Go through the records, and copy each line in which the string "target" is present.
*** Opening of SUPPLIED ENTRIES ***
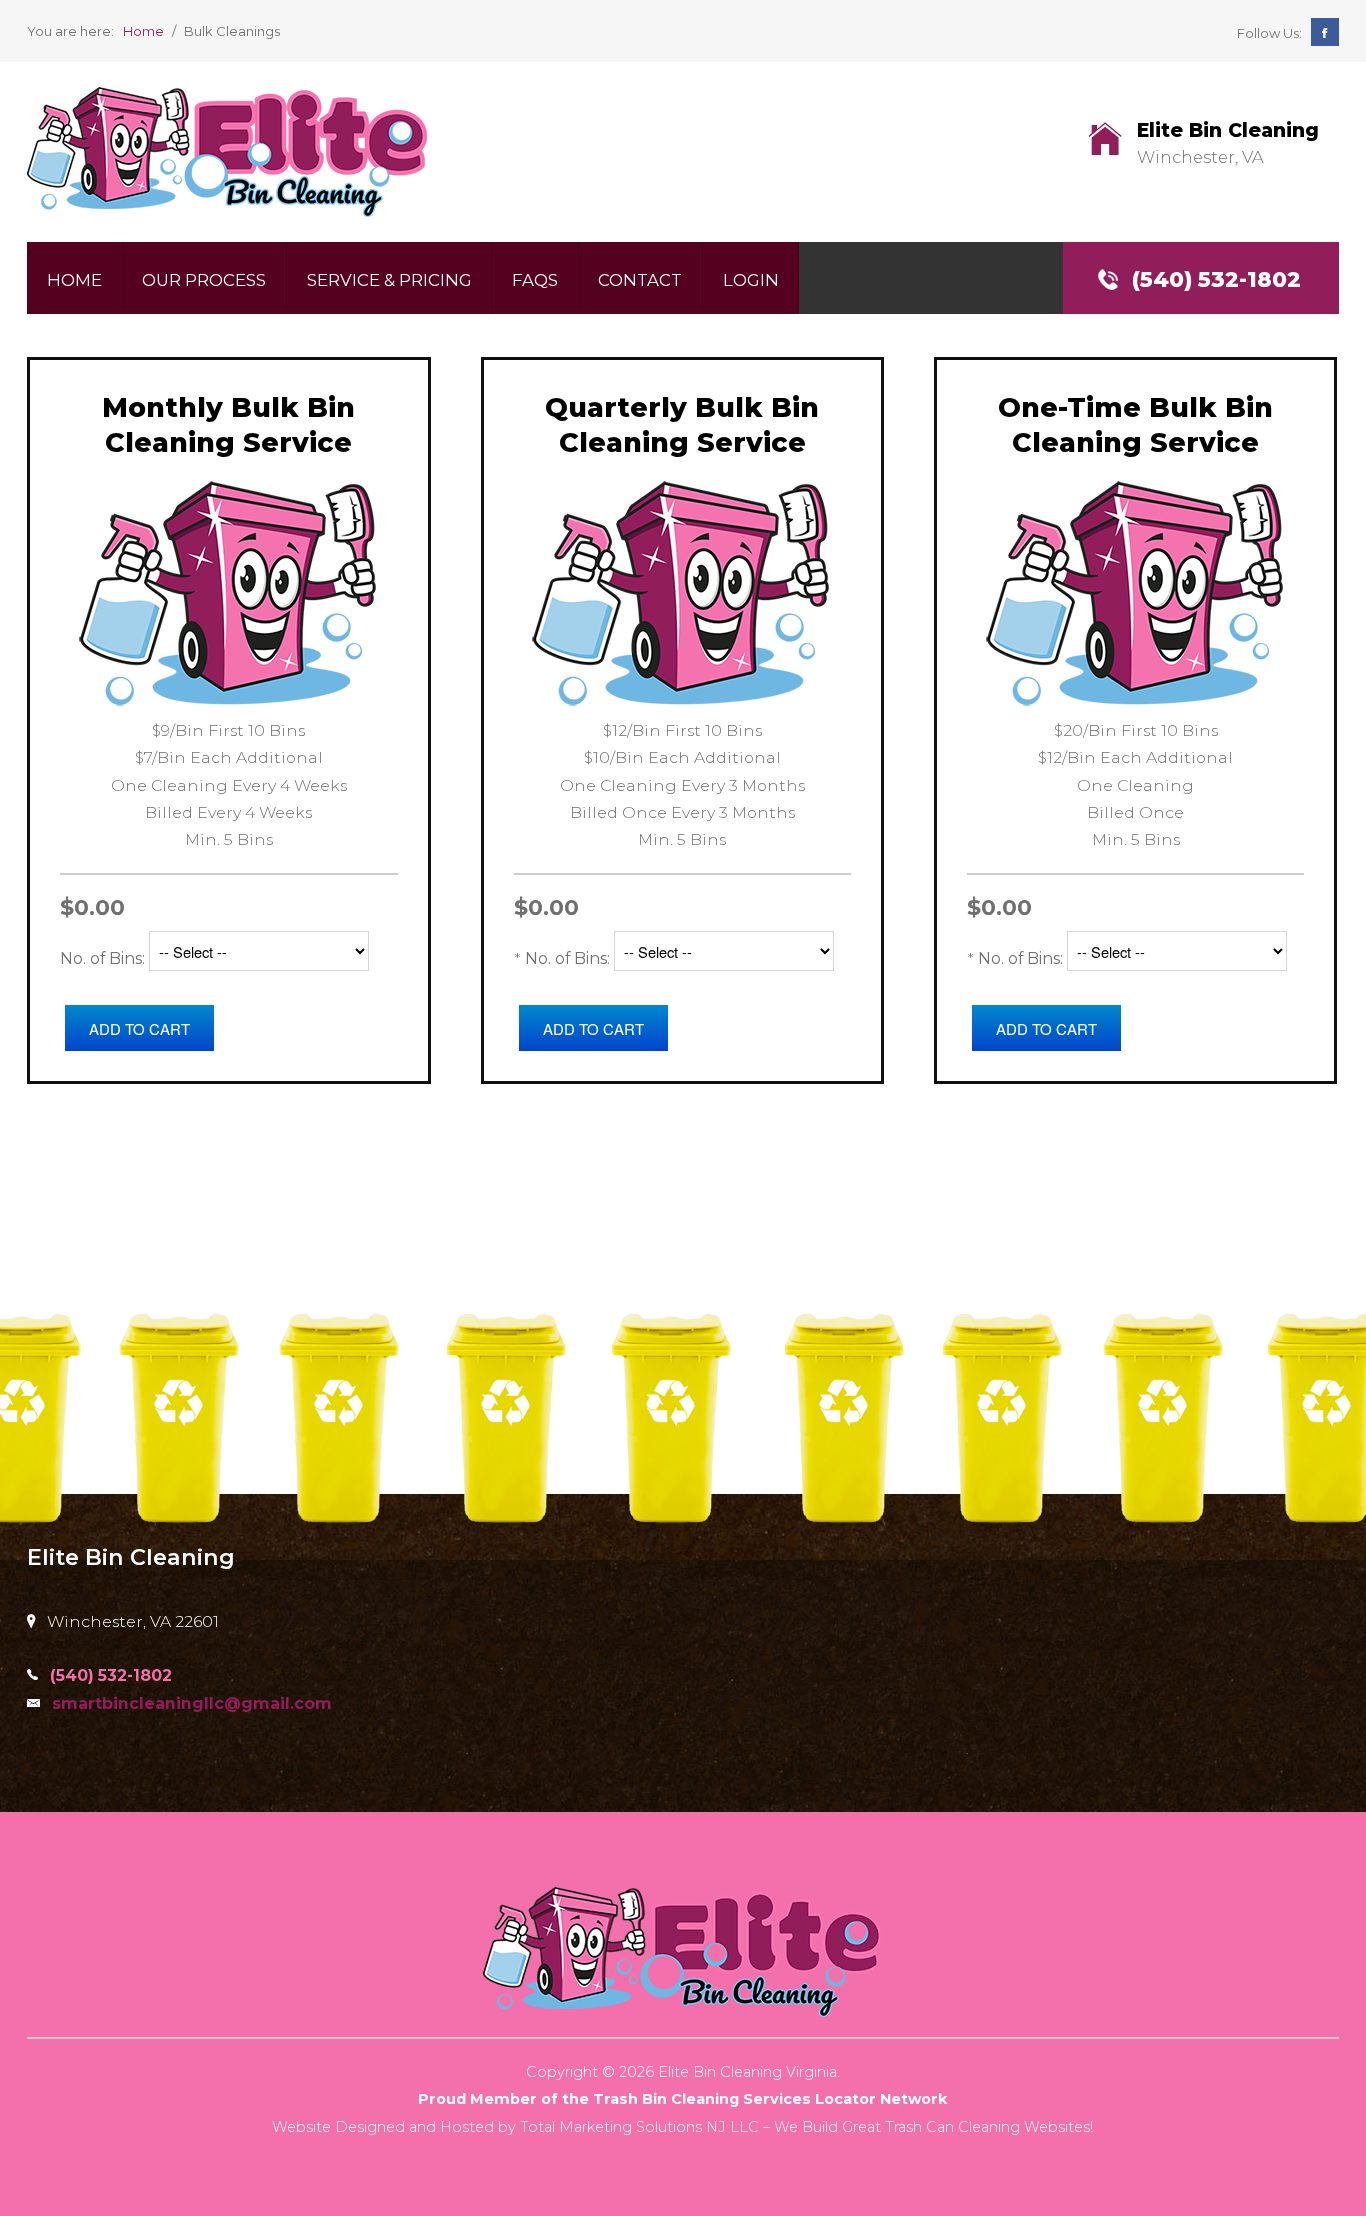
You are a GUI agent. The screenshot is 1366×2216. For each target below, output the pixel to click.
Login (751, 280)
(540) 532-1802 (1216, 279)
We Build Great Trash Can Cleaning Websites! (933, 2127)
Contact (640, 280)
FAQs (535, 280)
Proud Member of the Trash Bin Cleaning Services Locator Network (682, 2099)
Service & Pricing (389, 280)
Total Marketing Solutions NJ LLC (639, 2127)
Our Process (204, 280)
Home (74, 280)
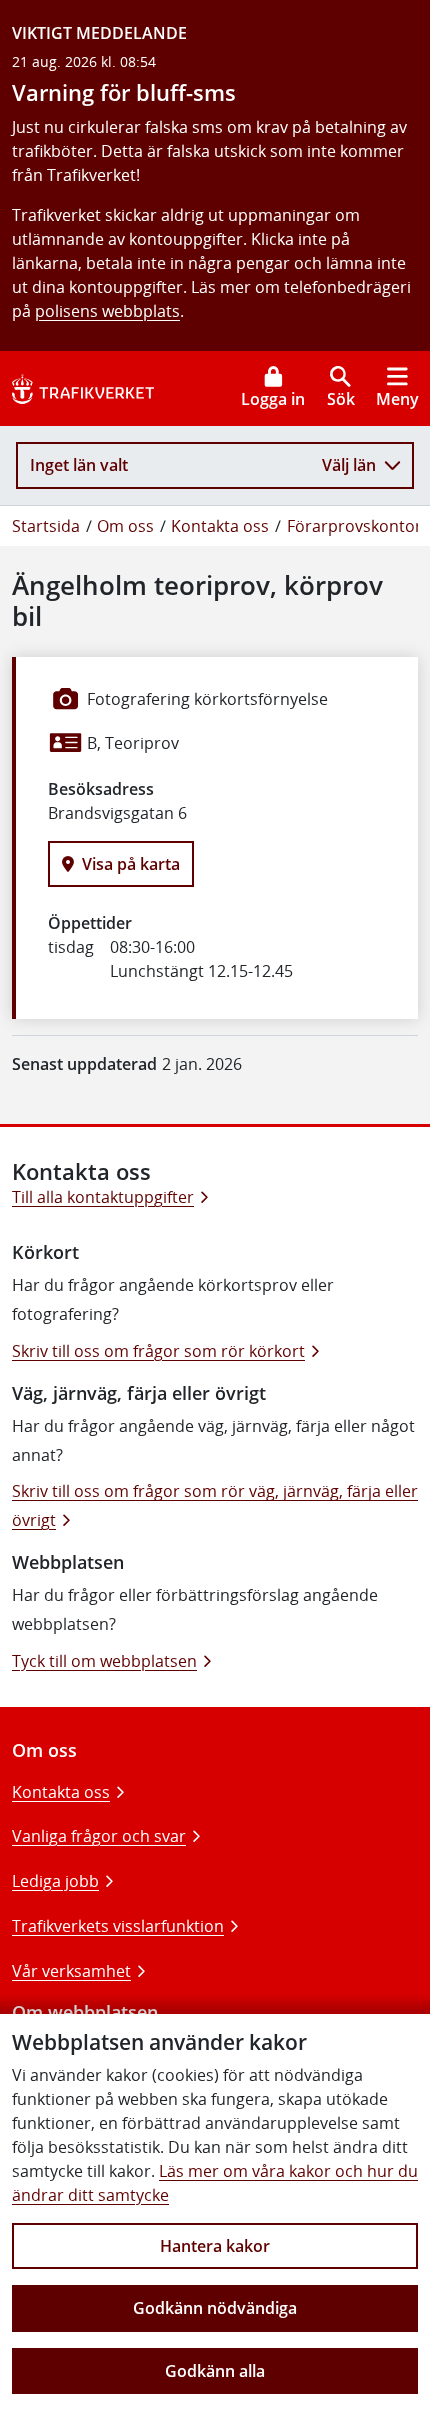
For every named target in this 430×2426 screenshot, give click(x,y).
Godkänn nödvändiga (215, 2308)
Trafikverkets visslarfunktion (118, 1926)
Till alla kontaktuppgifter (103, 1197)
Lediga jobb (55, 1881)
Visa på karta (131, 864)
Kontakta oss (220, 526)
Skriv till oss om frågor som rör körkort (158, 1351)
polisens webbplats (107, 311)
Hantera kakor (215, 2246)
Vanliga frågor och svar (99, 1836)
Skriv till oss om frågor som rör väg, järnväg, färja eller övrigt (215, 1505)
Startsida (46, 526)
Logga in (273, 399)
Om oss (125, 526)
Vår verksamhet (71, 1971)
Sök (341, 399)
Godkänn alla (215, 2371)
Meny (397, 399)
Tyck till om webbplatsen (104, 1661)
*** Close of SUPPLIED ENTRIES ***
*SOLUTION*:
You are a GUI agent. The screenshot is 1366×2216. For each target below, output the pixel to click.
For every named target in this 430×2426 screenshot, give click(x,y).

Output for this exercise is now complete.